[TASK OBJECTIVE]
Return the lines beginning at the one that contains "Task: Open the Men's Apparel heading" and running to the end of the records, exactly and with nothing else. Omit pictures.

[SOURCE DATA]
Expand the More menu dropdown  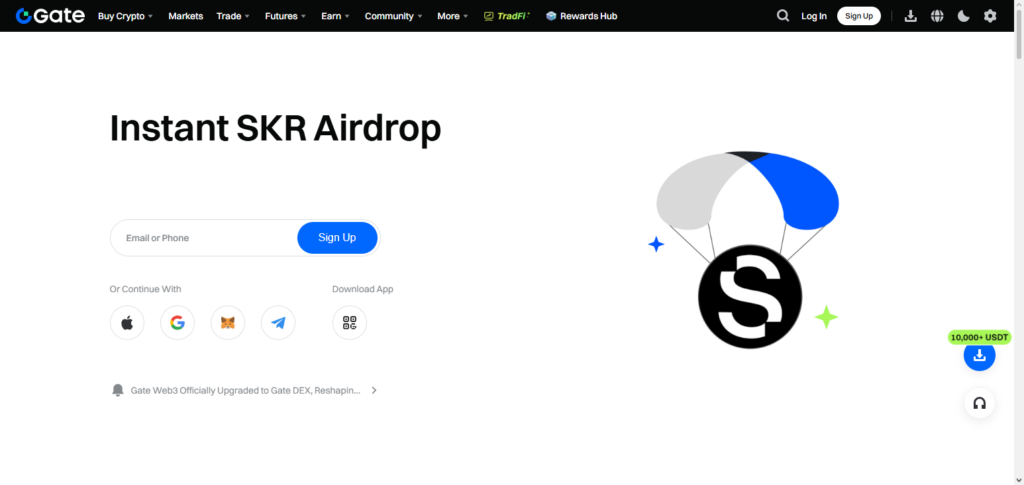point(453,16)
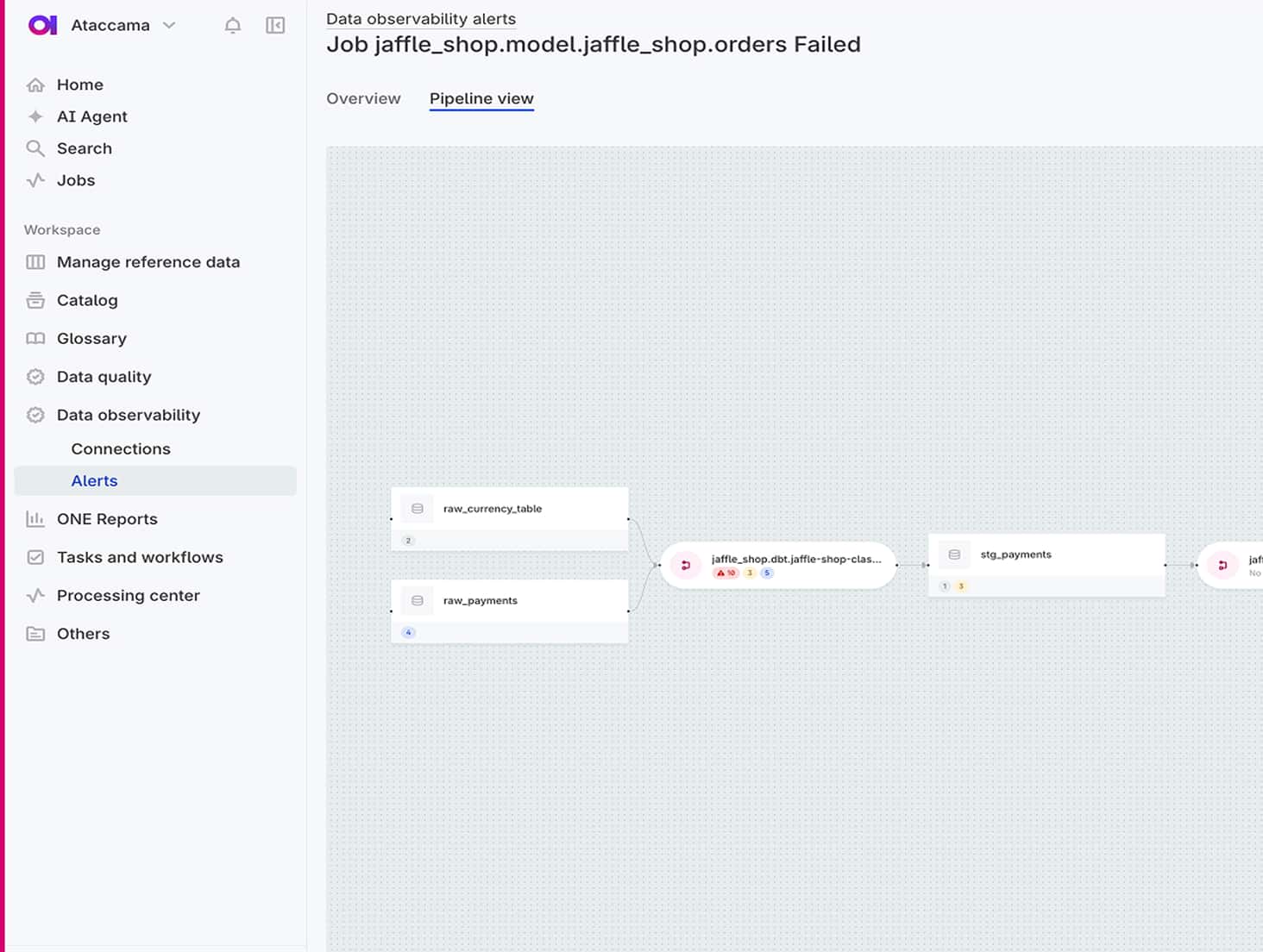
Task: Switch to the Overview tab
Action: pos(363,98)
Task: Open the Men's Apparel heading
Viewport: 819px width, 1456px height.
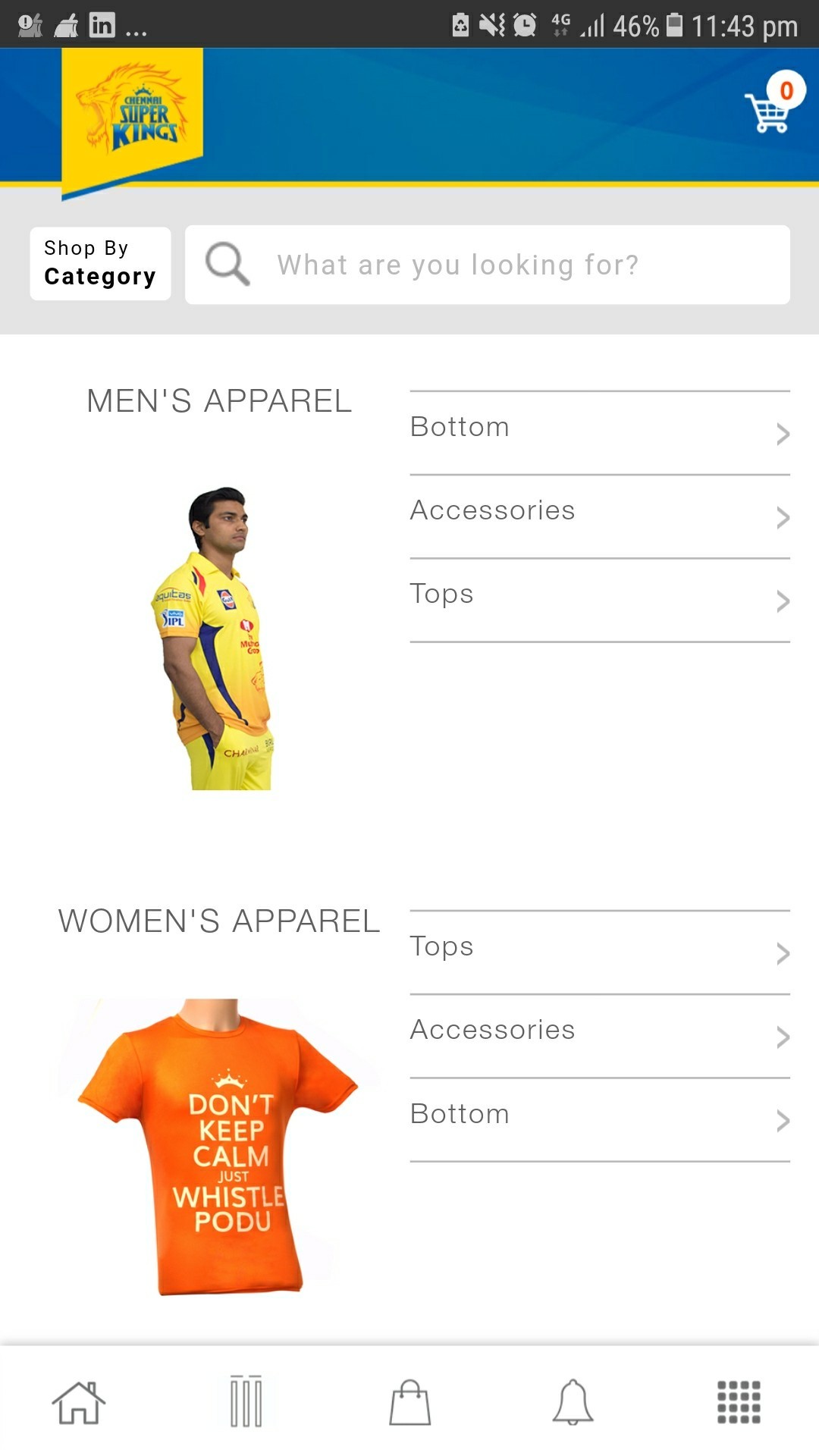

[EXERCISE RESPONSE]
Task: Open the Men's Apparel heading
Viewport: 819px width, 1456px height.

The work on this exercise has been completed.